Work to be completed
Set down the lines of the records verbatim, beginning at the line that contains "Task: Open the course menu hamburger button" and stopping after the line that contains "Looking at the screenshot, I should click(123, 29).".

----- Records provided -----

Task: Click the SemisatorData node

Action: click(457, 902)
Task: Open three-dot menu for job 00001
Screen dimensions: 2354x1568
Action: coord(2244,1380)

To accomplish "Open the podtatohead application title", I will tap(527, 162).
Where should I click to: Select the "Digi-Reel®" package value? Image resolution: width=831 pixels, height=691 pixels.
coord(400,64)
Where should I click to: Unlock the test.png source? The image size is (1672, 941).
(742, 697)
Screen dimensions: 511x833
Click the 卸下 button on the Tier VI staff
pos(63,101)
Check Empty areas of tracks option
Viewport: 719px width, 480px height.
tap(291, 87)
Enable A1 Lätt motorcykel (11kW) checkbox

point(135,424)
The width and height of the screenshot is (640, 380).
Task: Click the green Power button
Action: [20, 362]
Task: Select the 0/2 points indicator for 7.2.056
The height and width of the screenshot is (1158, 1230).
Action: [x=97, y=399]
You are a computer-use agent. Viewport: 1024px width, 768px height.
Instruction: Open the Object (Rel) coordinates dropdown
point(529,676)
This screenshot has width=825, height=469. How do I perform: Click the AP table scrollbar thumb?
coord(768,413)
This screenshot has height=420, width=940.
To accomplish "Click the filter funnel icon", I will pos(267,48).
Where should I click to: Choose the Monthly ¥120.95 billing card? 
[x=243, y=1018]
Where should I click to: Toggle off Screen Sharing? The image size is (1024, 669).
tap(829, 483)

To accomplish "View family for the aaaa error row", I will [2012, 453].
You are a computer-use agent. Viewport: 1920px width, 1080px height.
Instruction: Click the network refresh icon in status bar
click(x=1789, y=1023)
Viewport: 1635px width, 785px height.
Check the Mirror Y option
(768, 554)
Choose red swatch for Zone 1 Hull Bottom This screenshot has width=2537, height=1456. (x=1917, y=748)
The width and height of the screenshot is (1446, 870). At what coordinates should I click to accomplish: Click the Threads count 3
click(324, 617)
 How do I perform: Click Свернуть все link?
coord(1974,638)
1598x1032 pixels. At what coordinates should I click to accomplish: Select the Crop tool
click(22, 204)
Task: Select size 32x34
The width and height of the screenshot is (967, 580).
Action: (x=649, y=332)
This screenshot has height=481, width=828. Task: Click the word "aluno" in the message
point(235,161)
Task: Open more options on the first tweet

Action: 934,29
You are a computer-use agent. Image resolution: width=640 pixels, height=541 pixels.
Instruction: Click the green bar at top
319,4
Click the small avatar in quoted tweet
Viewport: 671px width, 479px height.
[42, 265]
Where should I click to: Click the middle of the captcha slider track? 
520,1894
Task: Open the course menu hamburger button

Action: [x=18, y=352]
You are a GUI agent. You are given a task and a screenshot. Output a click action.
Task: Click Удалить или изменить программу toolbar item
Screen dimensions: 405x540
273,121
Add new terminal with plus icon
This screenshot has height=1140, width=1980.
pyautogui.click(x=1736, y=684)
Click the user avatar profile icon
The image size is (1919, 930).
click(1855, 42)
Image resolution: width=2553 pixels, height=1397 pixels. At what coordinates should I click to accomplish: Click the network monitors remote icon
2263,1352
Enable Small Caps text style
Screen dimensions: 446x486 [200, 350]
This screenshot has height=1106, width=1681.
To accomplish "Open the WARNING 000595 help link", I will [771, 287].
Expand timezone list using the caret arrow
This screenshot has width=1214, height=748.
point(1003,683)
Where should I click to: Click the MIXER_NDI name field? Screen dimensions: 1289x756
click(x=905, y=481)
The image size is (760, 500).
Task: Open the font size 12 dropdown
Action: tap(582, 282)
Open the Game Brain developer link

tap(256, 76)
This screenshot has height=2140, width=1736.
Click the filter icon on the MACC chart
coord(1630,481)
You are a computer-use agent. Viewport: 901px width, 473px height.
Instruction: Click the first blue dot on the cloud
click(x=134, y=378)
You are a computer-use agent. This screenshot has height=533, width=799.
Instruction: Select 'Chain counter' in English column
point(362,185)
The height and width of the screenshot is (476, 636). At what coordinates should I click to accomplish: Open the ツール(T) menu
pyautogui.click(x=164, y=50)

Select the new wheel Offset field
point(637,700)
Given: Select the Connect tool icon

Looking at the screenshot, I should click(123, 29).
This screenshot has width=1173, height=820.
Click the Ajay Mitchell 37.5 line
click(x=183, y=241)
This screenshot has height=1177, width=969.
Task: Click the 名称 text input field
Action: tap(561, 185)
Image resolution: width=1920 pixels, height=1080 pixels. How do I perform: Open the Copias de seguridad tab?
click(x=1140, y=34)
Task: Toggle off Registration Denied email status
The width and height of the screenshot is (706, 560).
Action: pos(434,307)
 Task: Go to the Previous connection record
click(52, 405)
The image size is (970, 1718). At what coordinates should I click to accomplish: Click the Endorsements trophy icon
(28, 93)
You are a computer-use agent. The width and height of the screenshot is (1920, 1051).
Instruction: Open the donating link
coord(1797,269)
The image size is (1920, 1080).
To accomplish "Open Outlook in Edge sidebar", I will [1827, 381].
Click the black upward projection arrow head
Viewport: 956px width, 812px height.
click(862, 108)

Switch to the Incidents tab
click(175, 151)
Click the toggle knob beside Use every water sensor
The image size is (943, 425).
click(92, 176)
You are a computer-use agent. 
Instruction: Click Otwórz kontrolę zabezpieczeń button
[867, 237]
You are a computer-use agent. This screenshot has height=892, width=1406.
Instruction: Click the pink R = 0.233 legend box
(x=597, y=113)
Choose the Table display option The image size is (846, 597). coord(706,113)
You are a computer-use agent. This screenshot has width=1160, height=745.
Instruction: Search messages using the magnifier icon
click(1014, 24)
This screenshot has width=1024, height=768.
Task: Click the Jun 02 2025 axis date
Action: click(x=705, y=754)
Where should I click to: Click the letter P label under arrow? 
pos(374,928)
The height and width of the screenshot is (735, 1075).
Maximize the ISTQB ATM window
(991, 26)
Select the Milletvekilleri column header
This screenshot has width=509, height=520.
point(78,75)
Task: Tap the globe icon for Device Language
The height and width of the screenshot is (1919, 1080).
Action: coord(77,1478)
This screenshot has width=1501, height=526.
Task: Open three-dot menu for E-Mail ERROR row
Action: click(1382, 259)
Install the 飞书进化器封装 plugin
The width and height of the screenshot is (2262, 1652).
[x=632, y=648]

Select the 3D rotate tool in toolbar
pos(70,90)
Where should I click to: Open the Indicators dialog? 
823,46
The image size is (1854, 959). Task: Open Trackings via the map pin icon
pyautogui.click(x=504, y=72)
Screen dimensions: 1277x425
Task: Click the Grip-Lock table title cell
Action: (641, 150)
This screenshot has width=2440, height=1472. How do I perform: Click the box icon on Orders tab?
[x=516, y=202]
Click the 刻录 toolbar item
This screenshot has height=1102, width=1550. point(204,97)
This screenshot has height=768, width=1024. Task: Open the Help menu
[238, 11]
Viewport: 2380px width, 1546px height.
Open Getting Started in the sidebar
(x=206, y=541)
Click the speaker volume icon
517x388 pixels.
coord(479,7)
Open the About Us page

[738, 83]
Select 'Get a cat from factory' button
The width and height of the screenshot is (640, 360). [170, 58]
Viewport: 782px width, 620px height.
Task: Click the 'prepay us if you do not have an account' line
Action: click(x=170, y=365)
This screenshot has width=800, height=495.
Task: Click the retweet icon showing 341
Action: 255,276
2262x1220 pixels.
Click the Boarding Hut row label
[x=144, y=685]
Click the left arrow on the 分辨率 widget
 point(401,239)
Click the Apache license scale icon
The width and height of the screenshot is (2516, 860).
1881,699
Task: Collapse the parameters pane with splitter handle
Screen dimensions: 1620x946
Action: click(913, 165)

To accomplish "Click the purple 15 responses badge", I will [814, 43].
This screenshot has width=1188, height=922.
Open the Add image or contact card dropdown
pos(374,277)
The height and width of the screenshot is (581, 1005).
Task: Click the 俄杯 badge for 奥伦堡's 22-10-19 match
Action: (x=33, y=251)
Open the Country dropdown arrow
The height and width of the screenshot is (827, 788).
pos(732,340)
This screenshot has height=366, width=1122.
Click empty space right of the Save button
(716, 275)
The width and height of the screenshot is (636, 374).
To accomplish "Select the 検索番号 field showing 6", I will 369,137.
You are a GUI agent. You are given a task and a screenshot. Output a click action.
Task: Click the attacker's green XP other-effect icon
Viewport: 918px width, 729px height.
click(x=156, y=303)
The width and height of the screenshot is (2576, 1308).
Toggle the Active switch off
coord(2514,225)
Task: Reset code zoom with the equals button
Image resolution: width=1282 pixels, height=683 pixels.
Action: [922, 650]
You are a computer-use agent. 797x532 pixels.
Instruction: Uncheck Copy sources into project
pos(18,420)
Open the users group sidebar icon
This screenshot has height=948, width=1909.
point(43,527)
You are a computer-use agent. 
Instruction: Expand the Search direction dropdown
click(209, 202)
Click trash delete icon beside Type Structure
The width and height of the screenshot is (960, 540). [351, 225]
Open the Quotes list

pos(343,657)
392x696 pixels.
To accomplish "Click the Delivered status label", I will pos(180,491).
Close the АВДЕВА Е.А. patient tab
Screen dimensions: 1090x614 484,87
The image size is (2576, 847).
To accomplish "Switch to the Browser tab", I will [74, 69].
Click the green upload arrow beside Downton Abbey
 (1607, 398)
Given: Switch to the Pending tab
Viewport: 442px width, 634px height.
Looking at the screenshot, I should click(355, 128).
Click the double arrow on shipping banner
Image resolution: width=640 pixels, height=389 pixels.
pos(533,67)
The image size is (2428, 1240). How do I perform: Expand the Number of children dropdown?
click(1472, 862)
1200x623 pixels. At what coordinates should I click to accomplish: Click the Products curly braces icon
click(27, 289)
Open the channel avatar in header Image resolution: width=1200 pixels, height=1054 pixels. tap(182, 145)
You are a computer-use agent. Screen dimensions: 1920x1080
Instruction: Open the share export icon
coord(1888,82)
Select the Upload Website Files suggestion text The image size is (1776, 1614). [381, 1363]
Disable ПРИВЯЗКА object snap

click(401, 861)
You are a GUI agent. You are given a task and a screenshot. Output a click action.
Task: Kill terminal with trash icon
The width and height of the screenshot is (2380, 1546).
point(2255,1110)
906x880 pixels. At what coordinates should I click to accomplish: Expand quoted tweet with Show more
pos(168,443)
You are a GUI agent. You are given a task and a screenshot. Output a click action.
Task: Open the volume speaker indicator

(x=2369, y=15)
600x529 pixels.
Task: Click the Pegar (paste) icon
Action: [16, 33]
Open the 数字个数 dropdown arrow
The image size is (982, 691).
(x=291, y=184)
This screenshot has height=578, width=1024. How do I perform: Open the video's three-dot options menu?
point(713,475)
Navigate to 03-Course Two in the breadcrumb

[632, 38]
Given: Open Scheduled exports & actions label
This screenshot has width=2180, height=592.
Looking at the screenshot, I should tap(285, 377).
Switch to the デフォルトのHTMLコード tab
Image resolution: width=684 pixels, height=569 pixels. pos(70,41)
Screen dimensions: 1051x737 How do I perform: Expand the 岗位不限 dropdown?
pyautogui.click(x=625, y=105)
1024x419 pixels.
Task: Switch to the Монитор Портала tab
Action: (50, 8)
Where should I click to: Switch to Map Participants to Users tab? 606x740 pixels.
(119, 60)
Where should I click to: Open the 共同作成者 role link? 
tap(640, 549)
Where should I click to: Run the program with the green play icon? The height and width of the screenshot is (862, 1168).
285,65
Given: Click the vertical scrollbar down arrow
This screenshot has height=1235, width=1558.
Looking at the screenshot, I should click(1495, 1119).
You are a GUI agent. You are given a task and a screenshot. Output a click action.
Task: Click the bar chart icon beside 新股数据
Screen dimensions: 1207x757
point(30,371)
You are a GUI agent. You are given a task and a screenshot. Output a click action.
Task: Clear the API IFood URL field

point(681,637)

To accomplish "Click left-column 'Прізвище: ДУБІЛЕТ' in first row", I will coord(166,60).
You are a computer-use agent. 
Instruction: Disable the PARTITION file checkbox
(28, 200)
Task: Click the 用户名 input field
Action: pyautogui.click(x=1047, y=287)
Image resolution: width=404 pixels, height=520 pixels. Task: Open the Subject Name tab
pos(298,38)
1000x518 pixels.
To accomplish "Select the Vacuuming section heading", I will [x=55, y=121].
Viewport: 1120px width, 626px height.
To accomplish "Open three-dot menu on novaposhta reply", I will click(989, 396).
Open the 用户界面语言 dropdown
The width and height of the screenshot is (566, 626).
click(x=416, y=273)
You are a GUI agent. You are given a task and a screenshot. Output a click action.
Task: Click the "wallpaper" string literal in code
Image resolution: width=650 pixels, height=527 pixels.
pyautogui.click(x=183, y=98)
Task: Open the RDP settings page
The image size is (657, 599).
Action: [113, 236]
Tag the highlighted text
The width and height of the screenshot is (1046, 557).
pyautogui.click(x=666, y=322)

-----

Written solution
Task: Open the course menu hamburger button

Action: [x=18, y=352]
You are a GUI agent. You are given a task and a screenshot. Output a click action.
Task: Click Удалить или изменить программу toolbar item
Screen dimensions: 405x540
273,121
Add new terminal with plus icon
This screenshot has height=1140, width=1980.
pyautogui.click(x=1736, y=684)
Click the user avatar profile icon
The image size is (1919, 930).
click(1855, 42)
Image resolution: width=2553 pixels, height=1397 pixels. At what coordinates should I click to accomplish: Click the network monitors remote icon
2263,1352
Enable Small Caps text style
Screen dimensions: 446x486 [200, 350]
This screenshot has height=1106, width=1681.
To accomplish "Open the WARNING 000595 help link", I will [771, 287].
Expand timezone list using the caret arrow
This screenshot has width=1214, height=748.
point(1003,683)
Where should I click to: Click the MIXER_NDI name field? Screen dimensions: 1289x756
click(x=905, y=481)
The image size is (760, 500).
Task: Open the font size 12 dropdown
Action: tap(582, 282)
Open the Game Brain developer link

tap(256, 76)
This screenshot has height=2140, width=1736.
Click the filter icon on the MACC chart
coord(1630,481)
You are a computer-use agent. Viewport: 901px width, 473px height.
Instruction: Click the first blue dot on the cloud
click(x=134, y=378)
You are a computer-use agent. This screenshot has height=533, width=799.
Instruction: Select 'Chain counter' in English column
point(362,185)
The height and width of the screenshot is (476, 636). At what coordinates should I click to accomplish: Open the ツール(T) menu
pyautogui.click(x=164, y=50)

Select the new wheel Offset field
point(637,700)
Given: Select the Connect tool icon

Looking at the screenshot, I should click(123, 29).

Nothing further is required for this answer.